Building a Human-Centric Data Economy: Mozilla’s Data Futures Lab

For many people, a desire for better approaches to data stewardship is a brief, passing thought. Perhaps a customer begins to worry after a healthcare company announces a hack of customer data. Maybe someone tries to opt out of cookies on a website only to give up, exasperated at the multiple screens and clicks required. Perhaps a consumer wonders why an online restaurant reservation requires a birthday. It’s at such moments that we often think, “There must be a better way.” These concerns are only heightened with developments in AI fueling new uses for our data.

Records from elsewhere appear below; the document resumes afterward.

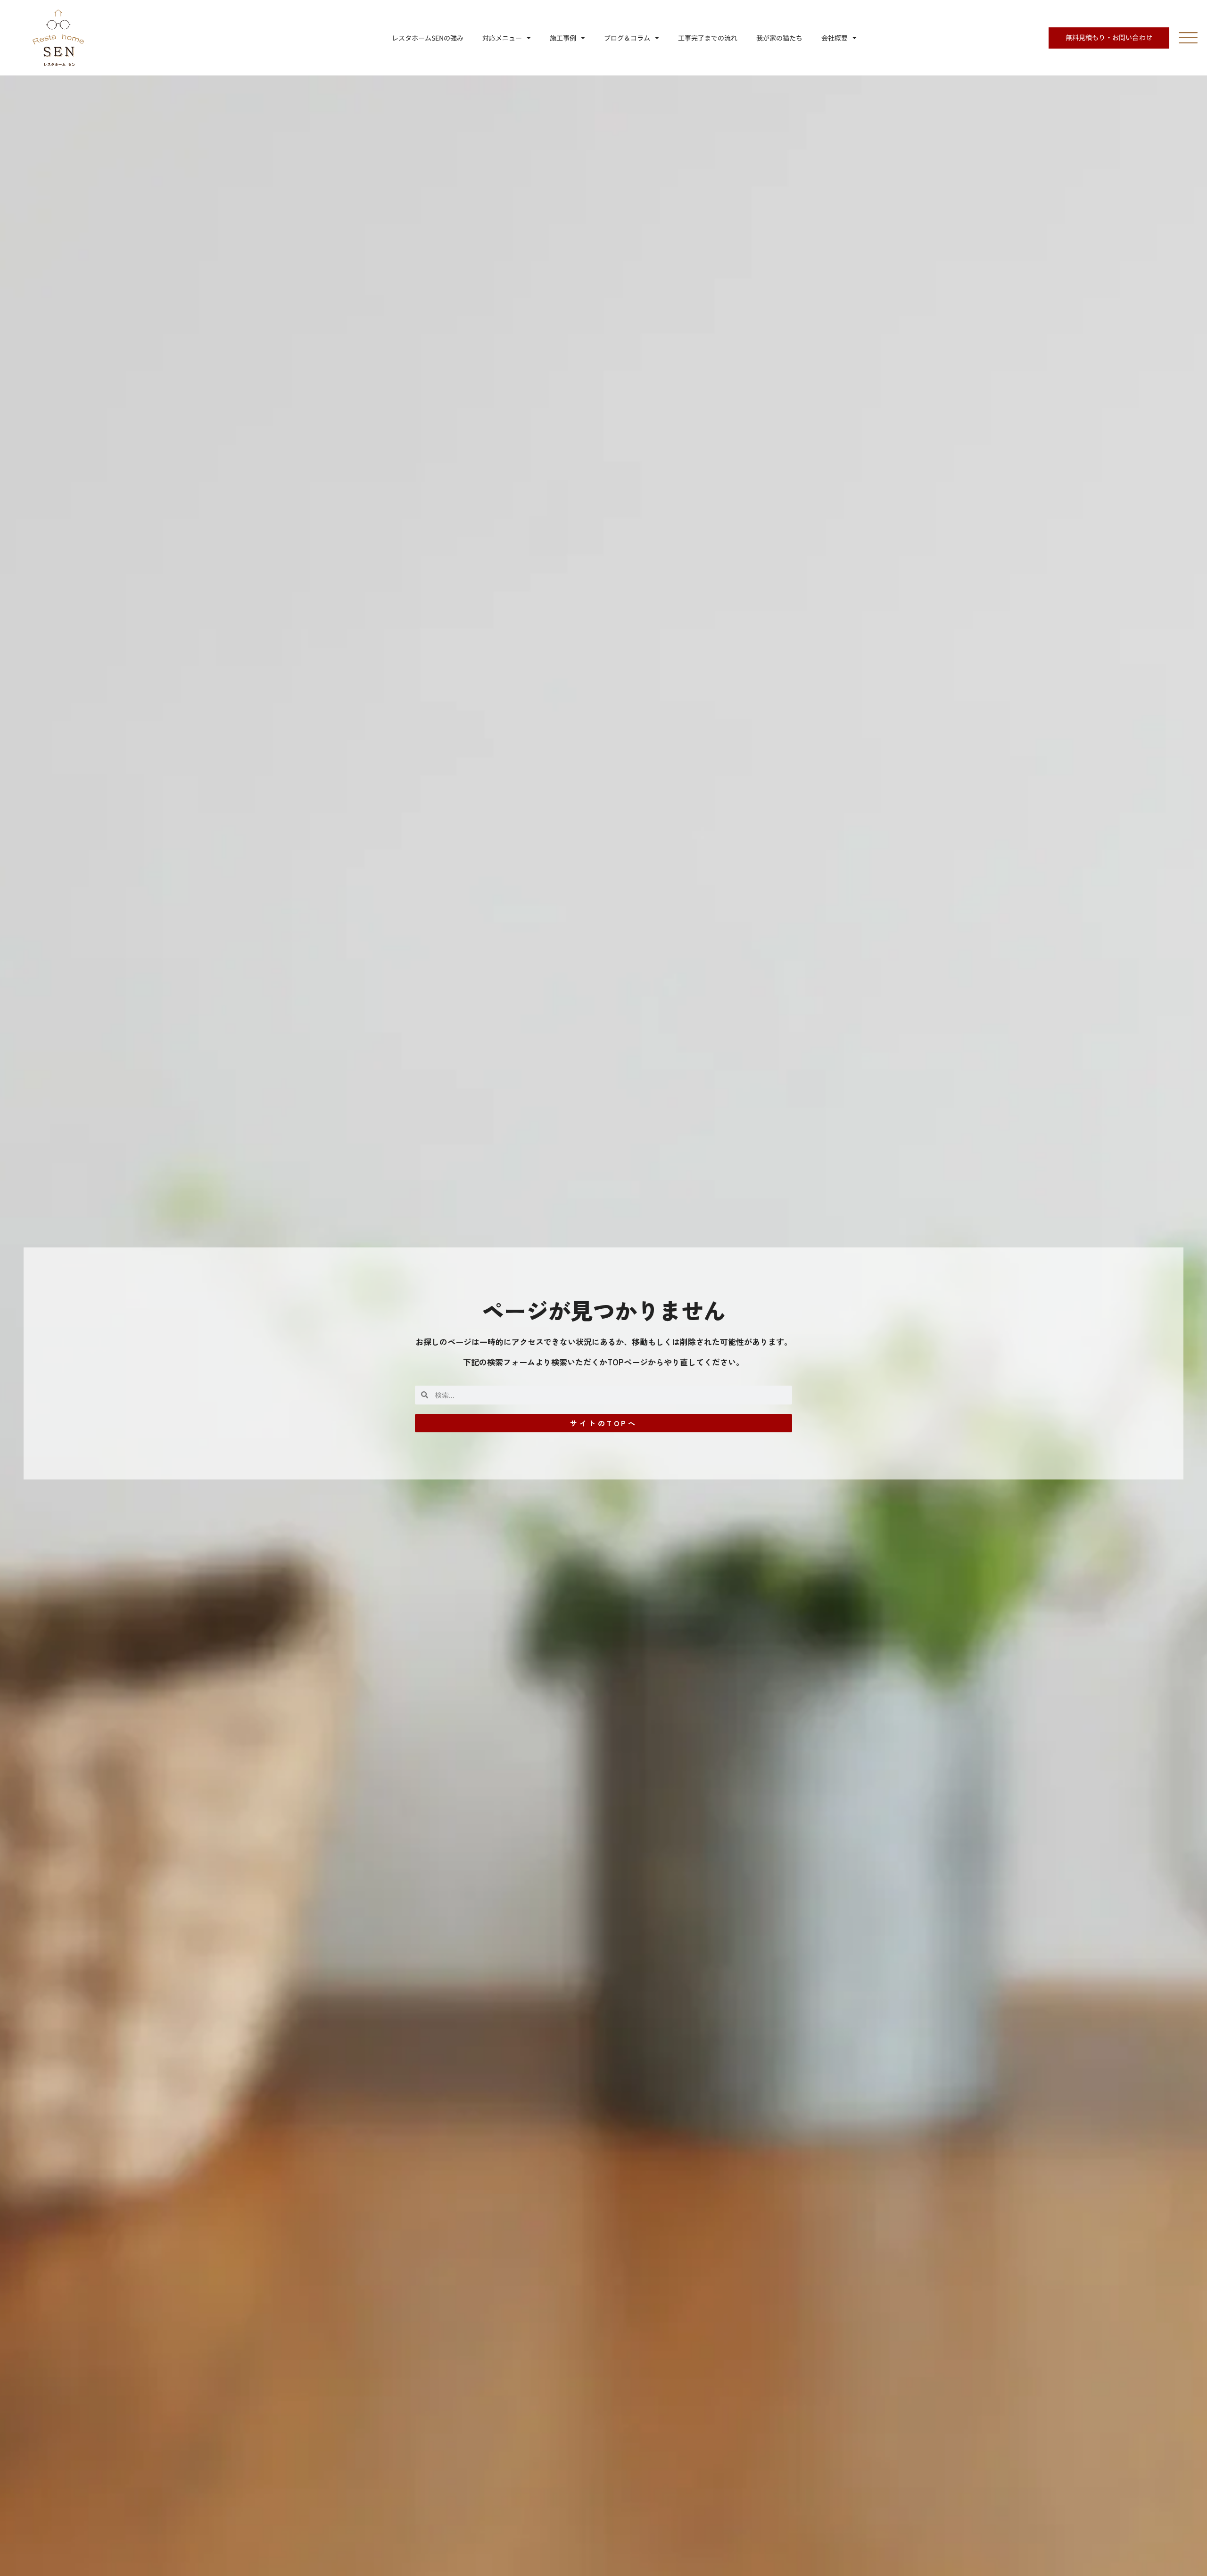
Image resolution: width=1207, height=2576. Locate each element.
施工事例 (563, 37)
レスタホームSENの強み (427, 37)
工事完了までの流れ (707, 37)
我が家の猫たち (779, 37)
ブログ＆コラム (627, 37)
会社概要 (834, 37)
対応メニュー (502, 37)
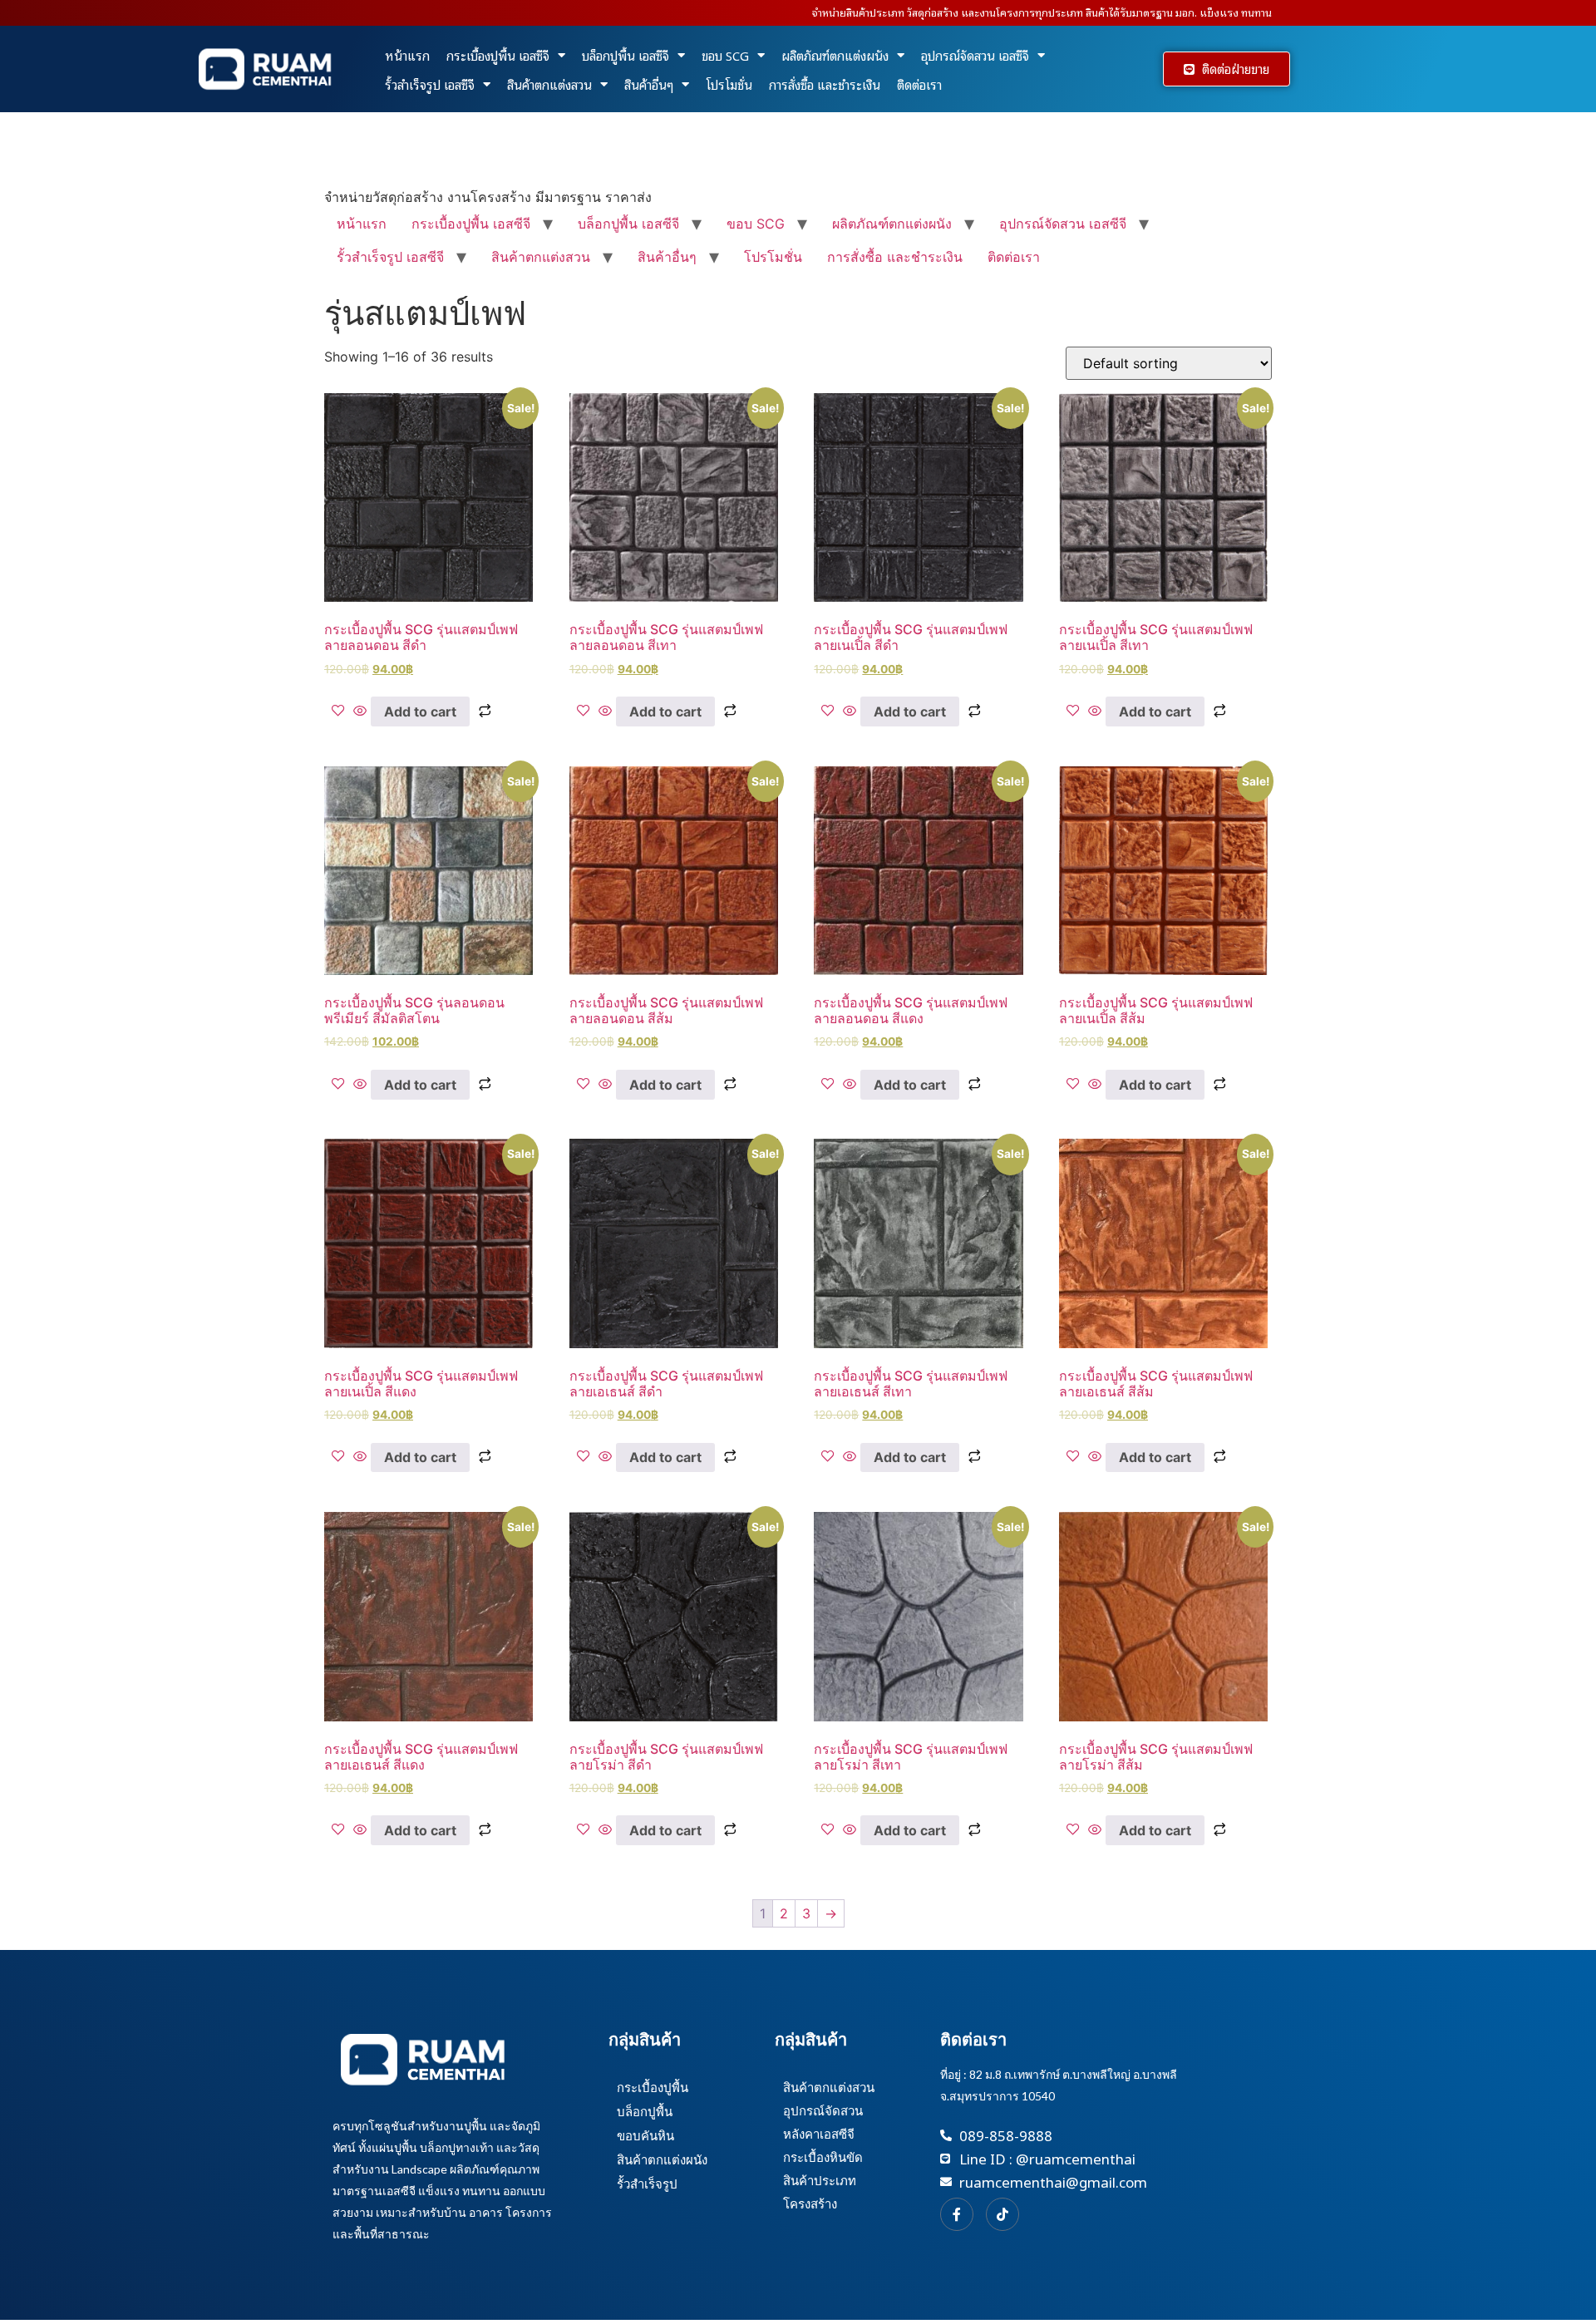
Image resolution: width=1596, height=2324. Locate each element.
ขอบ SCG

Data Futures Lab, a project of the Mozilla Foundation, served as an experimental space for developing new approaches to data stewardship. Its goal was to build tools and communities designed to offer such better ways—ways that give greater control and agency to people. In so doing, the project sought to advance policies, approaches, and tools that prioritize data co-creation, ownership, and stewardship in ways that benefit a diverse and inclusive public. Between 2021-2024, it provided funding, project incubation, scaffolding for collaboration, convening around emerging ideas, and a place to workshop approaches to data governance. By bringing together innovators, capital, and community, Data Futures Lab hoped to give greater control and agency to people, rather than corporations or systems.

The project has since ceased as a standalone initiative, and its success has inspired the broader Mozilla Foundation to take its approach to funding and tailored support so that more promising sociotechnical projects can flourish over a longer term.